A expectativa nossa era baixa com esta Copa, com esta festa. As pessoas acreditavam que muitas coisas dariam errado, que passaríamos vergonha. E passamos sim vergonha, dentro e fora do campo, exceto pelo fato que uma parte da nossa sociedade é boa anfitriã e uma parte do setor privado funcionou muito bem.

Na parte que toca ao nosso Governo não fomos bem. Deixamos tudo para o final, escolhemos 12 sedes, fizemos Estádios onde se errou feio nos orçamentos, obras caríssimas quando comparadas a outros países e entregues incompletas, e em algumas sedes os estádios podem ser ponto de encontro de calangos e mosquitos da dengue.

Obras estruturantes, obras de mobilidade foram muito poucas, e se feitas, não ficaram prontas a tempo, todas também com erros graves de orçamento. O terminal novo de Guarulhos está lá, mas passei quatro vezes por lá durante a Copa e não consegui usá-lo. Aquela sensação de coisa de última hora, mal feita, remendo, puxadinho.

Com o início da Copa e as coisas corriqueiras dando relativamente certo, Estádios cheios, povo brasileiro receptivo, fomos ganhando confiança, o Governo até reapareceu e tentou capturar em cima, até a trombada de 08 de julho, fatal, com sete golpes.

Fim de festa, e o brasileiro verá nos próximos meses a conta a pagar. A conta dos gastos da festa, a conta da quase parada das empresas durante este período, a conta da perda de produtividade durante dias de jogos e outros, cujos reflexos já estão ai.

Teremos dias difíceis pela frente. Nossa sociedade está deteriorada, está muito violenta e sem punição, esta vagabunda, esta sem comando. Perdeu alguns valores básicos.

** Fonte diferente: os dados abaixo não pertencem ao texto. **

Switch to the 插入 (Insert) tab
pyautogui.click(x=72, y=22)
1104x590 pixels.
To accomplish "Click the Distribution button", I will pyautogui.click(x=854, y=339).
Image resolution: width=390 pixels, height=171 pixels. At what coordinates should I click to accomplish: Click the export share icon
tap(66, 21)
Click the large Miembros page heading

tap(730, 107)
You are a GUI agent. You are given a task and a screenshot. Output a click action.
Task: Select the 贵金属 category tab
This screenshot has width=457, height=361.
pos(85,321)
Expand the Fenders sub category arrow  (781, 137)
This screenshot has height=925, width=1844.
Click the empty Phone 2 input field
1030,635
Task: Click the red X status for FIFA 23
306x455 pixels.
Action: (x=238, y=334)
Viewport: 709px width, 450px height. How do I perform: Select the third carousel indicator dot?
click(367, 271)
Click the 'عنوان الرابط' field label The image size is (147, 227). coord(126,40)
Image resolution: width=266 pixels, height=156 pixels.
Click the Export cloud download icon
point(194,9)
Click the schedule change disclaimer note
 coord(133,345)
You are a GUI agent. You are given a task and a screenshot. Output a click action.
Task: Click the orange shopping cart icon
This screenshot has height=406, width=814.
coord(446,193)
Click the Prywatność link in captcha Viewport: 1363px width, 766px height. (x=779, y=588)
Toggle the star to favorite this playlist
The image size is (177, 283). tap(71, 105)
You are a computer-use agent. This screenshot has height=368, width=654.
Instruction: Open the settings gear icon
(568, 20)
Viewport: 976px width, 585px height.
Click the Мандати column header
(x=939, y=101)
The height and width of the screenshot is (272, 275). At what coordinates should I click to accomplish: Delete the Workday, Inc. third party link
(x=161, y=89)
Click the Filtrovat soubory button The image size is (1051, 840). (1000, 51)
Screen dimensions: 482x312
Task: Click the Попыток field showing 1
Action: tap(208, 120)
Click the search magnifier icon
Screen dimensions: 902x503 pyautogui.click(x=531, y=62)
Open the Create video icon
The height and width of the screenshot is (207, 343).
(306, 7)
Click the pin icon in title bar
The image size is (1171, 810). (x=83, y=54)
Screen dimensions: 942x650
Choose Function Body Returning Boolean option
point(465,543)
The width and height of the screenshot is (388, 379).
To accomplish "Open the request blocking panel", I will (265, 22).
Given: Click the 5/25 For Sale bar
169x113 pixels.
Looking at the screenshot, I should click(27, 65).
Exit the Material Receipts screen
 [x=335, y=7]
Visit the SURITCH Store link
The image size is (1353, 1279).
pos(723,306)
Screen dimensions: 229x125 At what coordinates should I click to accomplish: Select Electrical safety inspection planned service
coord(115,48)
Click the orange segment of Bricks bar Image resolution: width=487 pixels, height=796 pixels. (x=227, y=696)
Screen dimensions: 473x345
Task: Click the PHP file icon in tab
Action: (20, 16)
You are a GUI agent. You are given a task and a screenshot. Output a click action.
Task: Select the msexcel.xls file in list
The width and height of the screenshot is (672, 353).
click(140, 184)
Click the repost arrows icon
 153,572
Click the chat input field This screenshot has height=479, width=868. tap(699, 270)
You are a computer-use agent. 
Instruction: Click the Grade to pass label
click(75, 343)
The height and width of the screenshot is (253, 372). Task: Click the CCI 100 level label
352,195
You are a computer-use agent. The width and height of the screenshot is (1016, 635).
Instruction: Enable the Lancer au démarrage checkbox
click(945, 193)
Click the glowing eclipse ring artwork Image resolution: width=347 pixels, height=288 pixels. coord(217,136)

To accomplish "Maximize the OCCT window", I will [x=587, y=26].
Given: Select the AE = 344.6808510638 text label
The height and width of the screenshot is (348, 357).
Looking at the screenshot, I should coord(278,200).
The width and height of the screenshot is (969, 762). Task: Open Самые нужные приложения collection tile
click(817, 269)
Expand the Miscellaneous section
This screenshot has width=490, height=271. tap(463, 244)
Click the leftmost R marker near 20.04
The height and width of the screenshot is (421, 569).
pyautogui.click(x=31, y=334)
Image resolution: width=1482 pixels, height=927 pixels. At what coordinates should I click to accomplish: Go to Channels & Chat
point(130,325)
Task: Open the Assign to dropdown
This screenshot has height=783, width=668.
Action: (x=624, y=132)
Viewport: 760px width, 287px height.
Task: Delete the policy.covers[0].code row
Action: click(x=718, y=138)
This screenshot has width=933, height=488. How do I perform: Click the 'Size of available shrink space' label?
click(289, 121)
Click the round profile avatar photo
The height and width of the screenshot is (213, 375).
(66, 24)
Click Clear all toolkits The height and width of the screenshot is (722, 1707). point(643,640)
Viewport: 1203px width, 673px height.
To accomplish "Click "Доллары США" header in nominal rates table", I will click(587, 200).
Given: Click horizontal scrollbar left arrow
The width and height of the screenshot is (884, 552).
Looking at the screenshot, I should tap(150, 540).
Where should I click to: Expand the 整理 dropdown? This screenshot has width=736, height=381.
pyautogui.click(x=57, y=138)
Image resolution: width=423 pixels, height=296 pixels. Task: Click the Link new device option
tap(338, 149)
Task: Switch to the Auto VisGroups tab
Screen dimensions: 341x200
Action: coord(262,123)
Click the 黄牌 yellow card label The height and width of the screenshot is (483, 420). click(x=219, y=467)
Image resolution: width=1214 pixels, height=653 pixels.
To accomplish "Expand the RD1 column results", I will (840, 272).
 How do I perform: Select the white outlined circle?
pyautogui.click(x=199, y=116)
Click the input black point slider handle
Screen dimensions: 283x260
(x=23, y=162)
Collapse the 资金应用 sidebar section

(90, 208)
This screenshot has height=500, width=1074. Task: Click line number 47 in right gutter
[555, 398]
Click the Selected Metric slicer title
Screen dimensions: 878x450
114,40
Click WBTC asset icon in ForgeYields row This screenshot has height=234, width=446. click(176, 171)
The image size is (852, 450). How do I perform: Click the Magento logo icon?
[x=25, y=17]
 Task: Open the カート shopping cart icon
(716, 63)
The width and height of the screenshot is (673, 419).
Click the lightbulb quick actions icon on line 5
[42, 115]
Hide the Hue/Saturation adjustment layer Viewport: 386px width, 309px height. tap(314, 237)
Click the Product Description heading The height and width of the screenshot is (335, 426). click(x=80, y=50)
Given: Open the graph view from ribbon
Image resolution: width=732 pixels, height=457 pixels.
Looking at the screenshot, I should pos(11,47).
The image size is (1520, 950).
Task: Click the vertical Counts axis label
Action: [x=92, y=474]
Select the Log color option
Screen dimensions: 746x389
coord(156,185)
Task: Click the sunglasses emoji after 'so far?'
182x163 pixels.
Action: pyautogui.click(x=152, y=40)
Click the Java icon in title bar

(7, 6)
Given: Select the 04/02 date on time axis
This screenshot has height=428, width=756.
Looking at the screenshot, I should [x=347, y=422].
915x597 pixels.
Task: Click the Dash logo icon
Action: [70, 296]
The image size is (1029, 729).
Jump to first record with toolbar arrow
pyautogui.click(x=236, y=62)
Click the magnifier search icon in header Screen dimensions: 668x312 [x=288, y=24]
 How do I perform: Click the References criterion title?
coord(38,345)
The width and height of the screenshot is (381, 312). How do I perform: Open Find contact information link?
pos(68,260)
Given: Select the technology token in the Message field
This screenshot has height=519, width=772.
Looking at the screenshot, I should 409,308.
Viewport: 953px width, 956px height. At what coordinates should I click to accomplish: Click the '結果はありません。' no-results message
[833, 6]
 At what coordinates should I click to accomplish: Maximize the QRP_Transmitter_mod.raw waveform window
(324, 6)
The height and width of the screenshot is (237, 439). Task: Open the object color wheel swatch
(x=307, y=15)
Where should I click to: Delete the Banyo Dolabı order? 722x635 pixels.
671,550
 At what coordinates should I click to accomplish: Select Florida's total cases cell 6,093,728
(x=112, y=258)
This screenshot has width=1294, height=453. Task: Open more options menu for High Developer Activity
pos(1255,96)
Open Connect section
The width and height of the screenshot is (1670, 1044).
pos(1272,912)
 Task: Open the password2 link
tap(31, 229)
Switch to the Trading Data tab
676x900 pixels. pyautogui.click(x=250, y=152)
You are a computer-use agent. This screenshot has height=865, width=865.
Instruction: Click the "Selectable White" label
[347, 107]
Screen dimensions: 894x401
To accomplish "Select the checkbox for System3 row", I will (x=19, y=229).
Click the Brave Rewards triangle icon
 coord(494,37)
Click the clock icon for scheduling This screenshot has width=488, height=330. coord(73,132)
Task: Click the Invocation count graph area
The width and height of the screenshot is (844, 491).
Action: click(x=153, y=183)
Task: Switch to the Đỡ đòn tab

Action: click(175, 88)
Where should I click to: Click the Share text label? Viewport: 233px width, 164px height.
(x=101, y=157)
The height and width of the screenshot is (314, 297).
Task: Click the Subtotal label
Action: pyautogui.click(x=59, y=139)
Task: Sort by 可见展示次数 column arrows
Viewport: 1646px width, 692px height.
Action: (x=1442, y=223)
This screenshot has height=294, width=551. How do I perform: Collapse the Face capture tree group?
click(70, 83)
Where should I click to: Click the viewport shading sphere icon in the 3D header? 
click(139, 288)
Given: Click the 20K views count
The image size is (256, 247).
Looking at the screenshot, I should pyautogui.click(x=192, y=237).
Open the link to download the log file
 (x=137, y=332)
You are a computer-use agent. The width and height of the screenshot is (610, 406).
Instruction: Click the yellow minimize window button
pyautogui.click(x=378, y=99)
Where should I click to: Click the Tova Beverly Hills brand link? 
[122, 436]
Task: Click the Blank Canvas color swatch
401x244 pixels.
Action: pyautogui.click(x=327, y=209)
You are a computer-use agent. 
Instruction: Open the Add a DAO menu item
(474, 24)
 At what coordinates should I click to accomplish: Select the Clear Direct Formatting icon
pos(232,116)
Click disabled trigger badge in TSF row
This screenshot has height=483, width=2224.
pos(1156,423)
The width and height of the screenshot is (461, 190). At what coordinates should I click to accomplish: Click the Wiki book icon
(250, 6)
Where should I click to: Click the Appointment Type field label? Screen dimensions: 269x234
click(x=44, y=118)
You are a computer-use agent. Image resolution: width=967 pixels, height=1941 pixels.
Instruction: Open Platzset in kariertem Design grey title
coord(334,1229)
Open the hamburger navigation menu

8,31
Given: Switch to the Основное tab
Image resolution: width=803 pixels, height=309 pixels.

E depois de ontem, a auto-estima e a confiança desabaram.

Nossa economia não vai bem, estamos praticamente sem crescimento, na rabeira dos países emergentes, nossas empresas perdem competitividade diariamente, a praga da inflação está de volta, afinal, pouco fizemos para sermos competitivos.

Temos um sistema político assumidamente podre, Governo enorme, ineficiente, julgado corrupto, e para mim, o pior de tudo é que trata-se de um Governo mal direcionado, com visões de mundo e modelos de desenvolvimento ultrapassados, obsoletos.

Fim de festa, hora da limpeza. Resta pedir duas coisas à FIFA: se possível cancelar o jogo de terceiro e quarto colocado, para evitar mais um mal estar, afinal, não estou com vontade de ver mais uma vez algumas pessoas. e quem perde de 7 não deveria ter direito a jogar mais.

E, se for possível, antecipar a final para sexta ou no máximo sábado, para que possamos nos despedir amável e rapidamente dos estrangeiros, da turma que veio para a nossa festa, e que não tem culpa dos nossos problemas como sociedade, e começar a faxina necessária neste país. Esta é a minha sensação.

Do mesmo jeito que a maior dor de ontem foi ver a cara das crianças, minha dor diária quando as olho, advém do fato que nossa geração precisa deixar um país melhor para elas e estamos perdendo este jogo também. 

Amigos, temos que virar e vamos virar esta goleada. Depende de cada um de nós, uma ação coletiva de limpeza e de uma verdadeira reconstrução social.